Pub Date: Oct. 1st, 2001
ISBN: 0-86547-626-8
Publisher: North Point/Farrar, Straus and Giroux

A delightful sequel to the 1963 bestseller The Pooh Perplex that, like its predecessor, both skewers and synopsizes contemporary lit-crit approaches.

Comprised of “methodologically acute papers on Pooh from leading figures in our field” presented at a Modern Language Association forum (or so the tongue-in-cheek preface informs us), the volume aims to examine Pooh in ways that generate “usefully conflictual” comments.
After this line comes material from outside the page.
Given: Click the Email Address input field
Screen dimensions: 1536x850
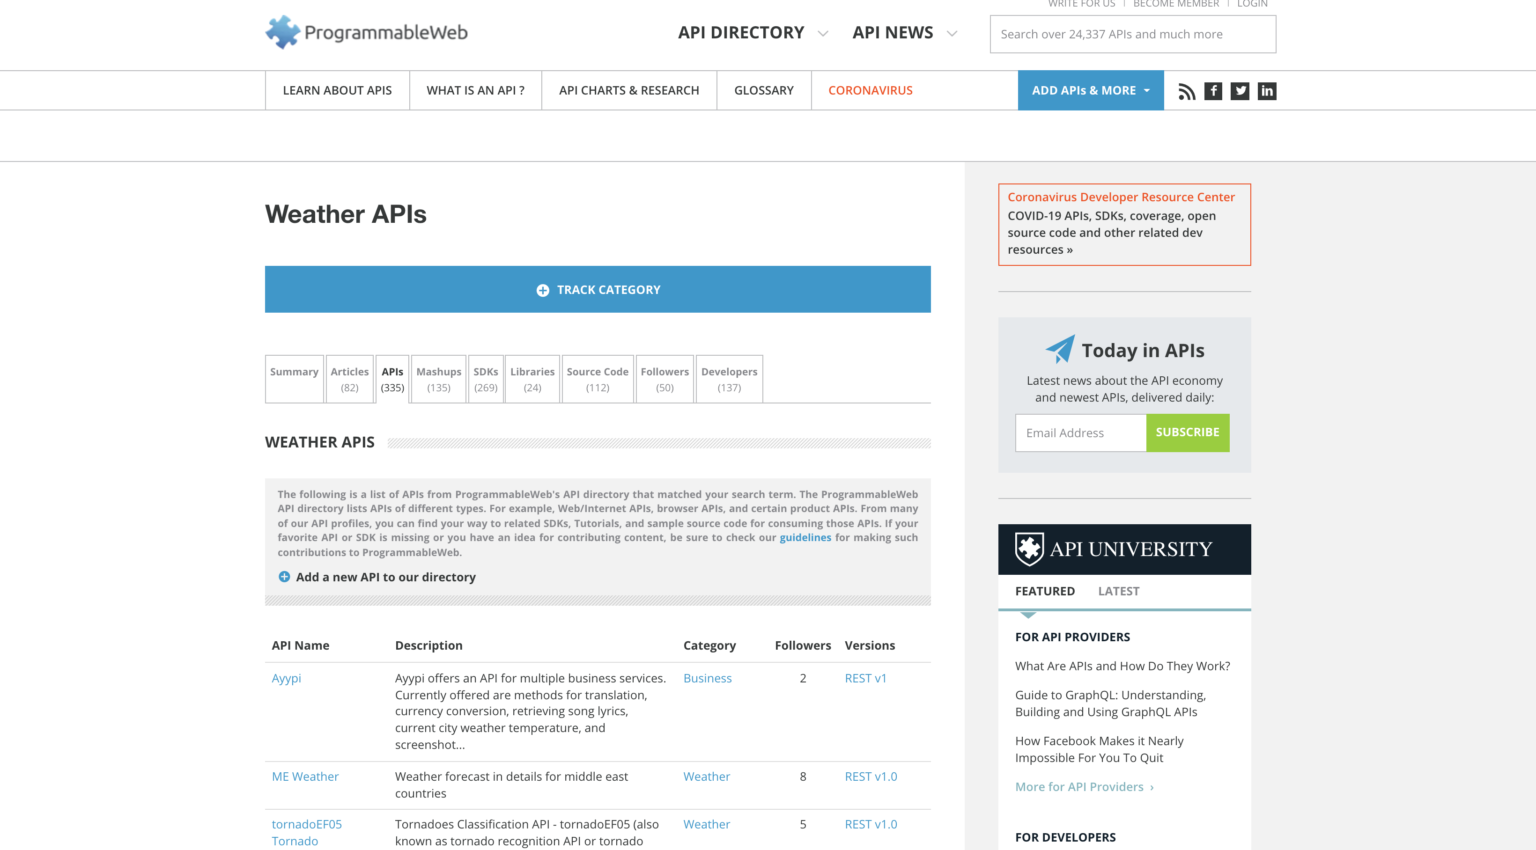Looking at the screenshot, I should click(1080, 432).
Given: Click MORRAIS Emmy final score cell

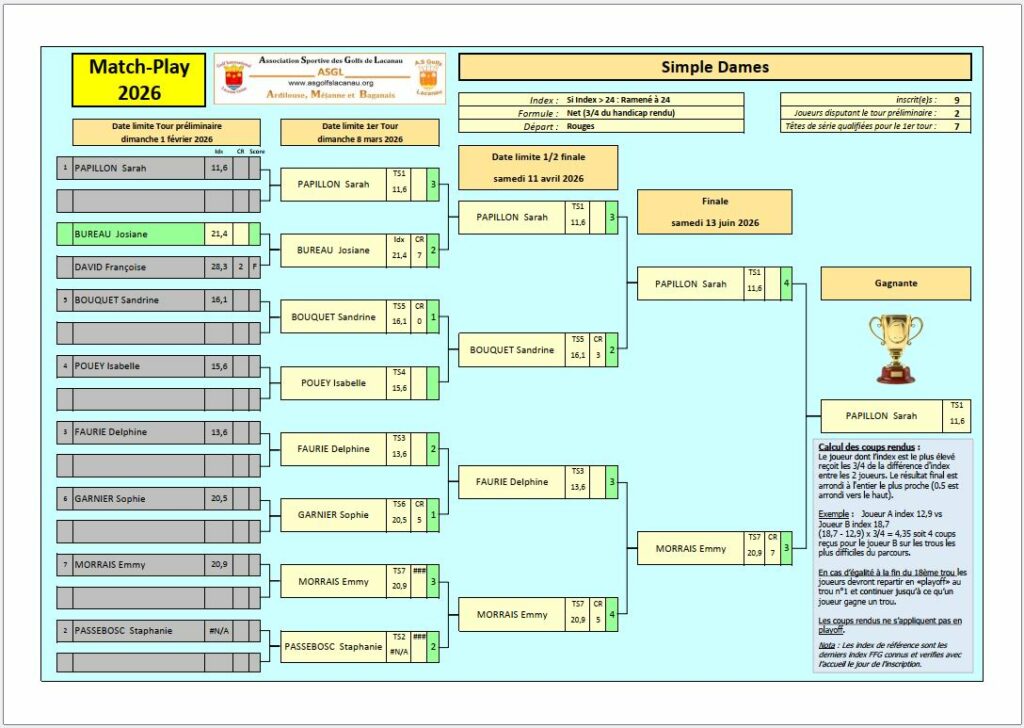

This goal was achieved, says youthful-gadfly-turned-ironist-emeritus Crews (English/Berkeley). There’s so much more to laugh at in literary criticism now than in 1963: while the first Pooh volume spoofed Freudian and Marxist academics, this one offers an even riper lot of ideologies for delectation. In 11 essays, including “Why? Wherefore? Inasmuch as Which?” and “The Fissured Subtext: Historical Problematics, the Absolute Cause, Transcoded Contradictions, and Late-Capitalist Metanarrative (in Pooh),” the Bear with Very Little Brain is dissected in light of gay studies, gyn crit, new historicism, meme studies, cultural studies, psychoanalytic studies, postcolonialism, poststructuralism, and more. Deliciously named imaginary contributors include N. Mack Hobbes, Sisera Catheter, and Calcutta-born Das Nuffa Dat. Identifying these characters is one of the many pleasures here: Could they be Stanley Fish, Judith Butler, Edward Said? At least Orpheus Bruno, writing on “The Importance of Being Portly,” definitely appears to be Harold Bloom (clues to identity can be found in the footnotes). The essays display such erudition that they provide a backhanded overview of modern critical theory. More important, they reveal the author’s humanistic faith even as “our humanism itself, by this late date, has become full of Pooh.”

English majors, arise: Your field has been satirized, and well. Enjoy this in small doses, for it may be Crews’s last Pooh, and you'll want to savor every semiotics joke that comes along.